* **Do this**: Return each line in the records below that contains the string "pump". Letter case counts.

▶

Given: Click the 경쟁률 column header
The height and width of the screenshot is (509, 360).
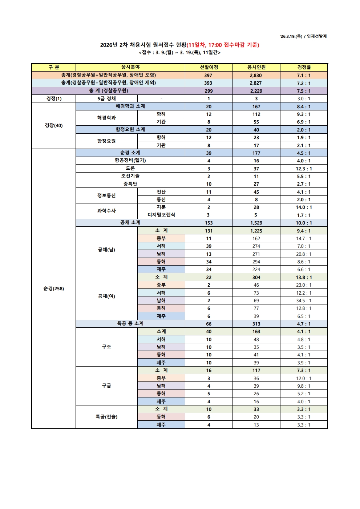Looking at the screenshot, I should pos(304,67).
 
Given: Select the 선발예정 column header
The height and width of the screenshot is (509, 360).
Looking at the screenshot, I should pos(209,67).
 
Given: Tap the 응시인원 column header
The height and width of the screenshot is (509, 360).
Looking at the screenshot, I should pos(256,67).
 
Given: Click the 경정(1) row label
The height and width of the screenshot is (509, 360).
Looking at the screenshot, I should pos(54,98).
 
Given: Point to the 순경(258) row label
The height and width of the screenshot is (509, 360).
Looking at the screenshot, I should pos(54,288).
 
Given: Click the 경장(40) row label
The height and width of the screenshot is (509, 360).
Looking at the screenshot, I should pos(54,125).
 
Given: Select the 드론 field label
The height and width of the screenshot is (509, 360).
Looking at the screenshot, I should pos(130,169).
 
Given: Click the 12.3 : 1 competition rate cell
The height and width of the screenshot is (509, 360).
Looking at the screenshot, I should pos(304,169).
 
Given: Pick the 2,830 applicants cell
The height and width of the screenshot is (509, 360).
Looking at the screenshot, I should pos(256,75).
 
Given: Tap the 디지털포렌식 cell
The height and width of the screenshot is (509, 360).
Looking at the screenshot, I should pos(161,215).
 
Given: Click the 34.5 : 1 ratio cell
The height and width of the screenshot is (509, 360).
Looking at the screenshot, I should pos(304,300).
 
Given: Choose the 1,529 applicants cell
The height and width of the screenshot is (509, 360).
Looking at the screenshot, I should pos(256,223).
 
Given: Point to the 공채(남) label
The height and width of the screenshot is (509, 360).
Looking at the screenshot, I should pos(106,250).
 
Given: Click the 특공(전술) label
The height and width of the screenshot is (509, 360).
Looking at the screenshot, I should pos(106,417).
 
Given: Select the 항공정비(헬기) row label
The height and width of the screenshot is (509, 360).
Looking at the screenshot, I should pos(130,161).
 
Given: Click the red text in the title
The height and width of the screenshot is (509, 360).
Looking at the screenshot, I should pos(223,45).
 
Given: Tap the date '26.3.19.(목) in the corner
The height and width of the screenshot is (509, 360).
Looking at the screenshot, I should pos(291,36).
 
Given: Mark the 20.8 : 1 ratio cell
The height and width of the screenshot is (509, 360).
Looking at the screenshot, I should pos(304,254).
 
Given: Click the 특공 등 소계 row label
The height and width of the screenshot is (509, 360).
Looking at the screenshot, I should pos(130,324).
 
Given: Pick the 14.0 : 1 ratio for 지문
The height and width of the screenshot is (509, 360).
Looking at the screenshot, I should pos(304,207).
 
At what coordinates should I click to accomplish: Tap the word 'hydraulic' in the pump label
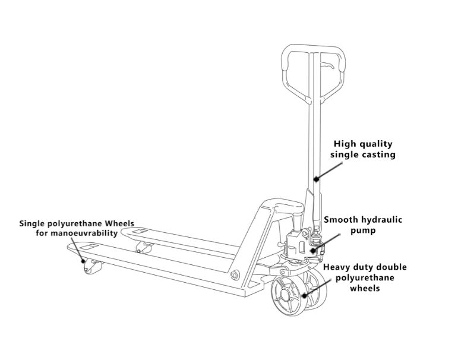(x=378, y=220)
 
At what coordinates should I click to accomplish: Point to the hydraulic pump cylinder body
(x=295, y=243)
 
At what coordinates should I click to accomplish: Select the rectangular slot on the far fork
(x=140, y=230)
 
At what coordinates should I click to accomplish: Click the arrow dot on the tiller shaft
(x=316, y=178)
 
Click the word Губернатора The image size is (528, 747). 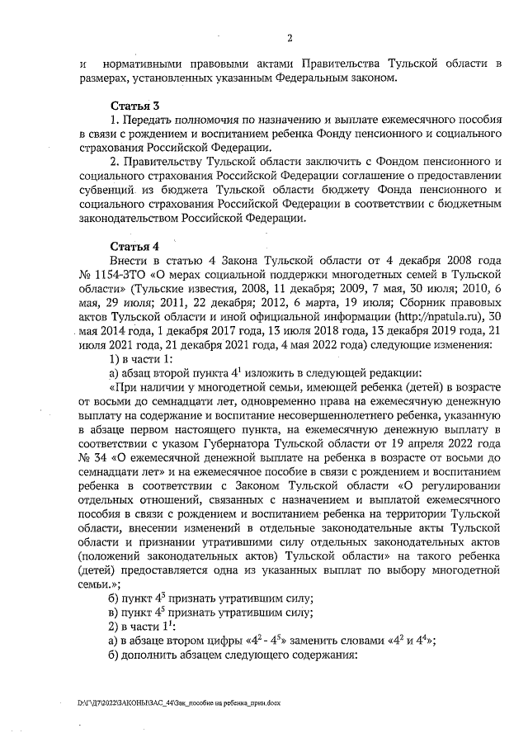pos(256,444)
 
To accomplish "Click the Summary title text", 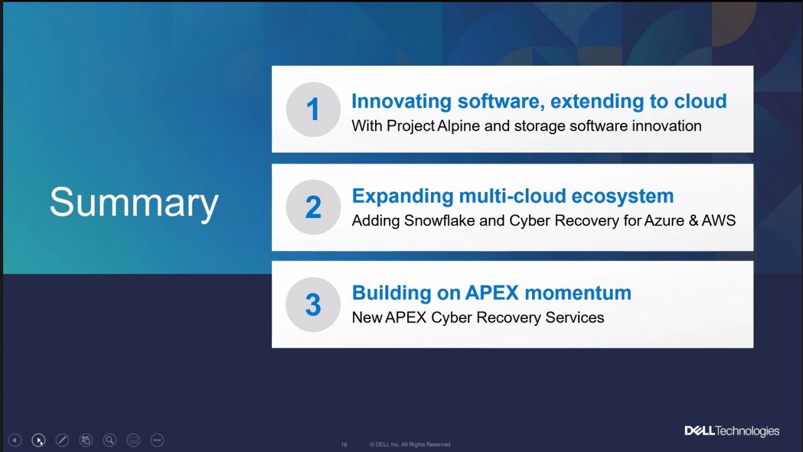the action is tap(134, 202).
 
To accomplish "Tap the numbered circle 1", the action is tap(314, 109).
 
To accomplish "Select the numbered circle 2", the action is tap(314, 207).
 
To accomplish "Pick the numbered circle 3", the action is tap(313, 304).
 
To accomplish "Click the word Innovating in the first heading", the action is tap(401, 101).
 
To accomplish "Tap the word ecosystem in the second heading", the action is tap(622, 196).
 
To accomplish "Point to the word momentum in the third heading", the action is tap(578, 293).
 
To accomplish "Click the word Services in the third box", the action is tap(575, 318).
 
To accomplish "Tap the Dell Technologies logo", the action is tap(731, 431).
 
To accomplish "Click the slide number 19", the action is tap(344, 445).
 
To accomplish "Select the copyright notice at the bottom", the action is tap(410, 444).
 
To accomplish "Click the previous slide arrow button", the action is tap(14, 440).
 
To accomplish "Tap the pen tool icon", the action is tap(62, 440).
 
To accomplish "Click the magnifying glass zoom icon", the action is tap(110, 440).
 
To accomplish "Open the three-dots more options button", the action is tap(157, 440).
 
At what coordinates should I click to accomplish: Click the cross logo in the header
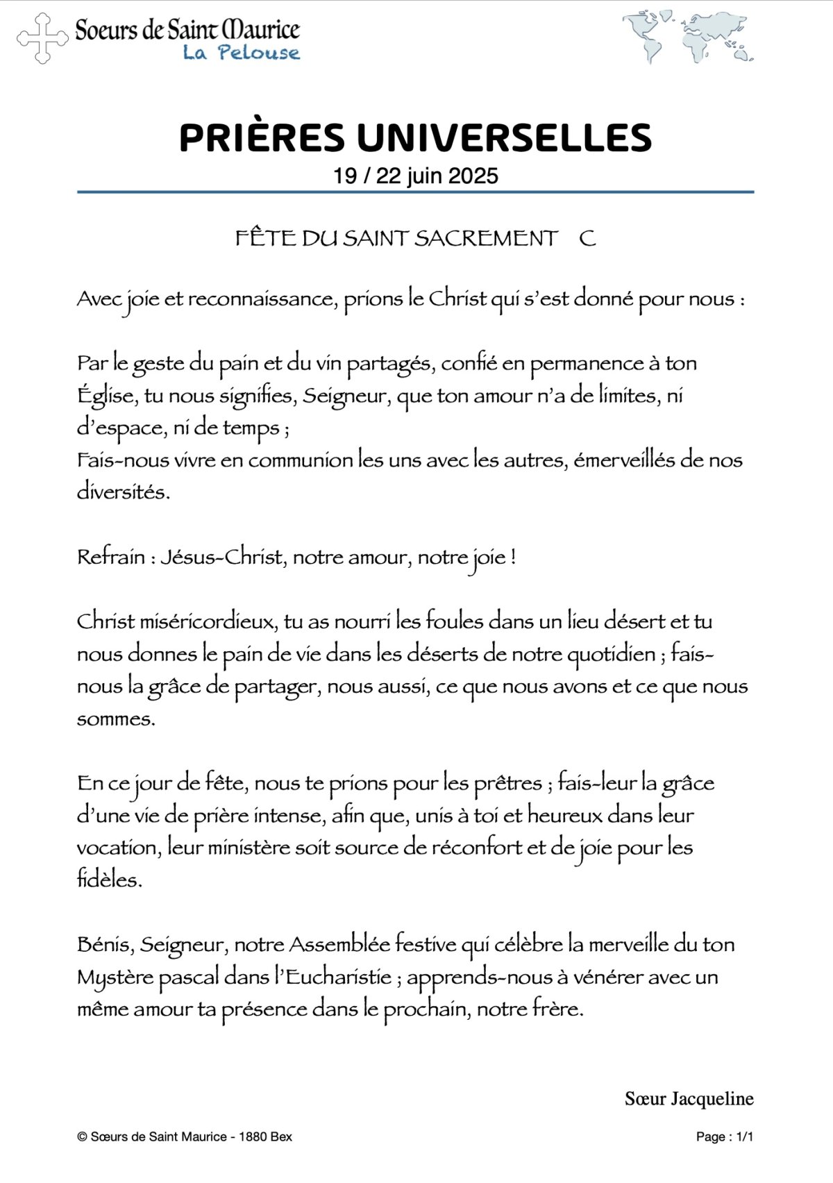(x=43, y=39)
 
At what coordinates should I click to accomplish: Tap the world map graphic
(x=687, y=37)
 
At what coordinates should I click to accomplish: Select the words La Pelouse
(x=242, y=53)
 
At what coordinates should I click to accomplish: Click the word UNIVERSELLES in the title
(x=505, y=137)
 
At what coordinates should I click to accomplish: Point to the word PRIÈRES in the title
(x=262, y=137)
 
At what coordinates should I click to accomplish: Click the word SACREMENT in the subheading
(x=486, y=238)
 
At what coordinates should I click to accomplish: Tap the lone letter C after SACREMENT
(x=587, y=238)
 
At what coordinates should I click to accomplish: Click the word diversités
(x=123, y=492)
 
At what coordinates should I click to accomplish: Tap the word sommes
(x=115, y=719)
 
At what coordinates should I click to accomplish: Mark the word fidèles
(x=109, y=880)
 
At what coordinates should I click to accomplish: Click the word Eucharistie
(x=339, y=977)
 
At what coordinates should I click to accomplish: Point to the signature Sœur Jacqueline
(x=689, y=1099)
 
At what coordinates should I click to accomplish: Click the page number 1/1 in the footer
(x=744, y=1136)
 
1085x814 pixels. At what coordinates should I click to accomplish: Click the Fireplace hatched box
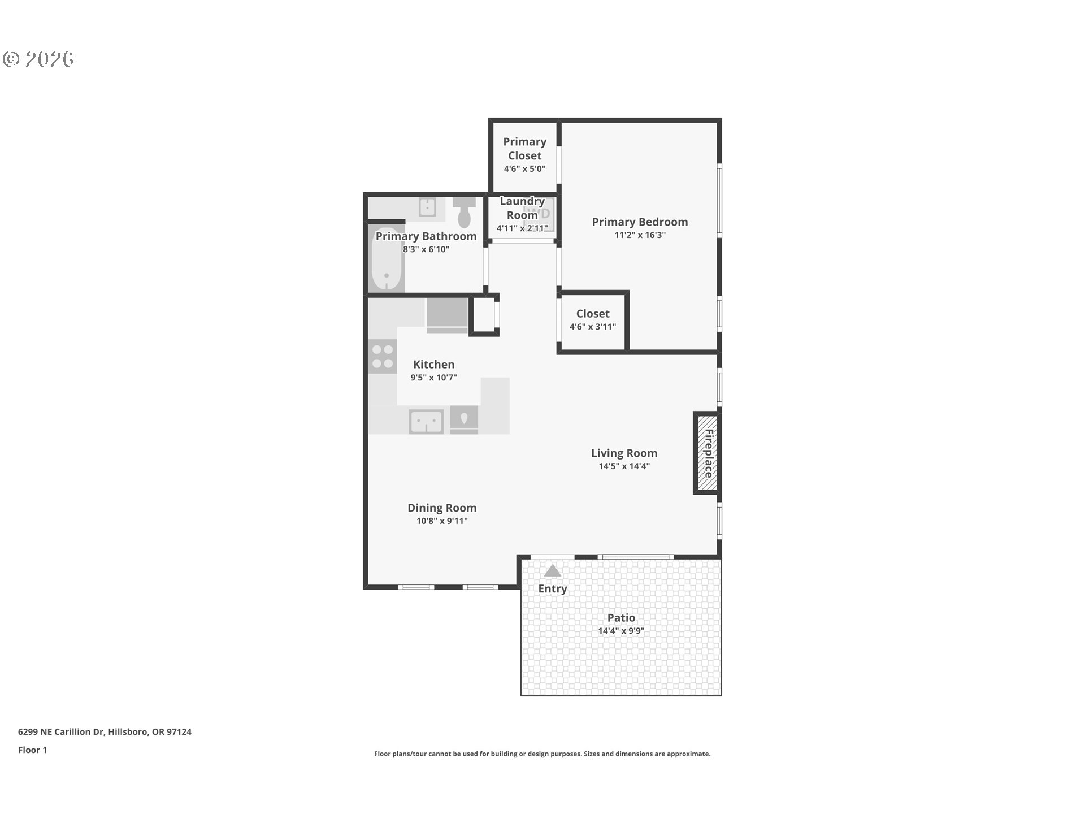707,453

◀

* **The result**:
At what coordinates should I click to accomplish: Tap the word 'hydraulic' in the pump label
At what coordinates should I click to accomplish: Point to the hydraulic pump cylinder body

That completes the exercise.